Excerpts from a dataset
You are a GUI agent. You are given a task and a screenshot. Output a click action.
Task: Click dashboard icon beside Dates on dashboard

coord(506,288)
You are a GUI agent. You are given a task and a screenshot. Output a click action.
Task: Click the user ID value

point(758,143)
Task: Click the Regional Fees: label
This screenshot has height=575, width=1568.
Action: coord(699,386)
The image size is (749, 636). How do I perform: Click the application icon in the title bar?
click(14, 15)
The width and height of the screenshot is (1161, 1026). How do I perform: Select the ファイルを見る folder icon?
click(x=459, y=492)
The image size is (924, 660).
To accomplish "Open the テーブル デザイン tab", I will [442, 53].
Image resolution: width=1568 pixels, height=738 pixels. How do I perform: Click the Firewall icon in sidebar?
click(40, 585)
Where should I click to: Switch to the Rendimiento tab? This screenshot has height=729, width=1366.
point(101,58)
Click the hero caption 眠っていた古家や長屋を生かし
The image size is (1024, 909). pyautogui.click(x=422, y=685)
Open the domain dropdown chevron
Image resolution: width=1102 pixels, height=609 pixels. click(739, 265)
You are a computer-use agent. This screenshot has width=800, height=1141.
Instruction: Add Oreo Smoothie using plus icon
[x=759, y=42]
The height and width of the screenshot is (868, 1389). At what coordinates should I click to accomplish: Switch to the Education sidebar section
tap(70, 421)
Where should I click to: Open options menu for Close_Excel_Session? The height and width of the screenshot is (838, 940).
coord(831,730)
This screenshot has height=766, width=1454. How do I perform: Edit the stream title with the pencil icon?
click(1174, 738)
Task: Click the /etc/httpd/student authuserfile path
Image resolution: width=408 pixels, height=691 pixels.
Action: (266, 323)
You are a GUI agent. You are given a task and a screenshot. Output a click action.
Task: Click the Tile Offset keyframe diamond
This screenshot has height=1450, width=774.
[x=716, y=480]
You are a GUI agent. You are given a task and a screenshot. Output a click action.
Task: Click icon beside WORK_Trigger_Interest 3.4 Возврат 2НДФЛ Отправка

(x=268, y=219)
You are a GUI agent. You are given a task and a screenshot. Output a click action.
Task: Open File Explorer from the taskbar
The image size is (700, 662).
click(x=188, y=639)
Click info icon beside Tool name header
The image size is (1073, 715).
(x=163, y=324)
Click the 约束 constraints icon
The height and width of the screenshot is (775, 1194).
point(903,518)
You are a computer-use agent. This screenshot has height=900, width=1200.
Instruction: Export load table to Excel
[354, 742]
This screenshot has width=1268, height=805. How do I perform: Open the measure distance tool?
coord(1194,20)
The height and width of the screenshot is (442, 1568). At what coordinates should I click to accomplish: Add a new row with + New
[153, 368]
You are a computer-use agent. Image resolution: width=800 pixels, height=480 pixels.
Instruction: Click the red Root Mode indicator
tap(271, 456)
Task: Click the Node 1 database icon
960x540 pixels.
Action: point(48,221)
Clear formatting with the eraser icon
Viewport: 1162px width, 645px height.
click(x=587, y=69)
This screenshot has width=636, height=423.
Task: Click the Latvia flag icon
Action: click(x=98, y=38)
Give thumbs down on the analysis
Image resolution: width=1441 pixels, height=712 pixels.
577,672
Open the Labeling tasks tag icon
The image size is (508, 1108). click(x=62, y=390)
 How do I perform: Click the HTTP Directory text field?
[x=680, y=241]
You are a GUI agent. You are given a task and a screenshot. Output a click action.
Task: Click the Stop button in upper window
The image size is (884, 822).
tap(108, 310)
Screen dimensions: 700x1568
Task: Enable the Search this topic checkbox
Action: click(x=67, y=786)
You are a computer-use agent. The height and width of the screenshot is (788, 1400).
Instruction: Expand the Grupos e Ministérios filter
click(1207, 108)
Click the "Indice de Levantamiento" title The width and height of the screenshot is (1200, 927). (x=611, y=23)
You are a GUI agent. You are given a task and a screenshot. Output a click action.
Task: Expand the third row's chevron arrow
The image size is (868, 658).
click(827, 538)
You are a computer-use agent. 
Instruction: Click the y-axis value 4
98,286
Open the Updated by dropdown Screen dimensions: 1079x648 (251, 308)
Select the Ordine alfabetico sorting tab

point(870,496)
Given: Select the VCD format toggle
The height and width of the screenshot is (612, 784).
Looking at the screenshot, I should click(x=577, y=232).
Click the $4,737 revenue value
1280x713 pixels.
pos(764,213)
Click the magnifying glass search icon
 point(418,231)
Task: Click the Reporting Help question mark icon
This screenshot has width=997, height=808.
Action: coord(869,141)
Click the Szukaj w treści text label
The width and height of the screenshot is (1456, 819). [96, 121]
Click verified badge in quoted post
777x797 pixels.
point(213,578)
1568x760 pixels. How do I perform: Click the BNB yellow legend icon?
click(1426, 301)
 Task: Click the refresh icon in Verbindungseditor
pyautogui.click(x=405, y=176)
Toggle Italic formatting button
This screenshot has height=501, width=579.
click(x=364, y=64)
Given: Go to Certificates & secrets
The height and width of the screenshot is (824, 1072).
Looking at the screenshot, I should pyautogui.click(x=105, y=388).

* _Instructions for the task_
Copy out all the records exactly.

* _Reply to the exercise_
You are a GUI agent. You are given a task and a screenshot. Output a click action.
Task: Click dashboard icon beside Dates on dashboard

coord(506,288)
You are a GUI agent. You are given a task and a screenshot. Output a click action.
Task: Click the user ID value

point(758,143)
Task: Click the Regional Fees: label
This screenshot has height=575, width=1568.
Action: coord(699,386)
The image size is (749, 636). How do I perform: Click the application icon in the title bar?
click(14, 15)
The width and height of the screenshot is (1161, 1026). How do I perform: Select the ファイルを見る folder icon?
click(x=459, y=492)
The image size is (924, 660).
To accomplish "Open the テーブル デザイン tab", I will [442, 53].
Image resolution: width=1568 pixels, height=738 pixels. How do I perform: Click the Firewall icon in sidebar?
click(40, 585)
Where should I click to: Switch to the Rendimiento tab? This screenshot has height=729, width=1366.
point(101,58)
Click the hero caption 眠っていた古家や長屋を生かし
The image size is (1024, 909). pyautogui.click(x=422, y=685)
Open the domain dropdown chevron
Image resolution: width=1102 pixels, height=609 pixels. click(739, 265)
You are a computer-use agent. This screenshot has width=800, height=1141.
Instruction: Add Oreo Smoothie using plus icon
[x=759, y=42]
The height and width of the screenshot is (868, 1389). At what coordinates should I click to accomplish: Switch to the Education sidebar section
tap(70, 421)
Where should I click to: Open options menu for Close_Excel_Session? The height and width of the screenshot is (838, 940).
coord(831,730)
This screenshot has height=766, width=1454. How do I perform: Edit the stream title with the pencil icon?
click(1174, 738)
Task: Click the /etc/httpd/student authuserfile path
Image resolution: width=408 pixels, height=691 pixels.
Action: (266, 323)
You are a GUI agent. You are given a task and a screenshot. Output a click action.
Task: Click the Tile Offset keyframe diamond
This screenshot has height=1450, width=774.
[x=716, y=480]
You are a GUI agent. You are given a task and a screenshot. Output a click action.
Task: Click icon beside WORK_Trigger_Interest 3.4 Возврат 2НДФЛ Отправка

(x=268, y=219)
You are a GUI agent. You are given a task and a screenshot. Output a click action.
Task: Open File Explorer from the taskbar
The image size is (700, 662).
click(x=188, y=639)
Click info icon beside Tool name header
The image size is (1073, 715).
(x=163, y=324)
Click the 约束 constraints icon
The height and width of the screenshot is (775, 1194).
point(903,518)
You are a computer-use agent. This screenshot has height=900, width=1200.
Instruction: Export load table to Excel
[354, 742]
This screenshot has width=1268, height=805. How do I perform: Open the measure distance tool?
coord(1194,20)
The height and width of the screenshot is (442, 1568). At what coordinates should I click to accomplish: Add a new row with + New
[153, 368]
You are a computer-use agent. Image resolution: width=800 pixels, height=480 pixels.
Instruction: Click the red Root Mode indicator
tap(271, 456)
Task: Click the Node 1 database icon
960x540 pixels.
Action: point(48,221)
Clear formatting with the eraser icon
Viewport: 1162px width, 645px height.
click(x=587, y=69)
This screenshot has width=636, height=423.
Task: Click the Latvia flag icon
Action: click(x=98, y=38)
Give thumbs down on the analysis
Image resolution: width=1441 pixels, height=712 pixels.
577,672
Open the Labeling tasks tag icon
The image size is (508, 1108). click(x=62, y=390)
 How do I perform: Click the HTTP Directory text field?
[x=680, y=241]
You are a GUI agent. You are given a task and a screenshot. Output a click action.
Task: Click the Stop button in upper window
The image size is (884, 822).
tap(108, 310)
Screen dimensions: 700x1568
Task: Enable the Search this topic checkbox
Action: click(x=67, y=786)
You are a computer-use agent. The height and width of the screenshot is (788, 1400).
Instruction: Expand the Grupos e Ministérios filter
click(1207, 108)
Click the "Indice de Levantamiento" title The width and height of the screenshot is (1200, 927). (x=611, y=23)
You are a GUI agent. You are given a task and a screenshot. Output a click action.
Task: Expand the third row's chevron arrow
The image size is (868, 658).
click(827, 538)
You are a computer-use agent. 
Instruction: Click the y-axis value 4
98,286
Open the Updated by dropdown Screen dimensions: 1079x648 (251, 308)
Select the Ordine alfabetico sorting tab

point(870,496)
Given: Select the VCD format toggle
The height and width of the screenshot is (612, 784).
Looking at the screenshot, I should click(x=577, y=232).
Click the $4,737 revenue value
1280x713 pixels.
pos(764,213)
Click the magnifying glass search icon
 point(418,231)
Task: Click the Reporting Help question mark icon
This screenshot has width=997, height=808.
Action: coord(869,141)
Click the Szukaj w treści text label
The width and height of the screenshot is (1456, 819). [96, 121]
Click verified badge in quoted post
777x797 pixels.
point(213,578)
1568x760 pixels. How do I perform: Click the BNB yellow legend icon?
click(1426, 301)
 Task: Click the refresh icon in Verbindungseditor
pyautogui.click(x=405, y=176)
Toggle Italic formatting button
This screenshot has height=501, width=579.
click(x=364, y=64)
Given: Go to Certificates & secrets
The height and width of the screenshot is (824, 1072).
Looking at the screenshot, I should pyautogui.click(x=105, y=388).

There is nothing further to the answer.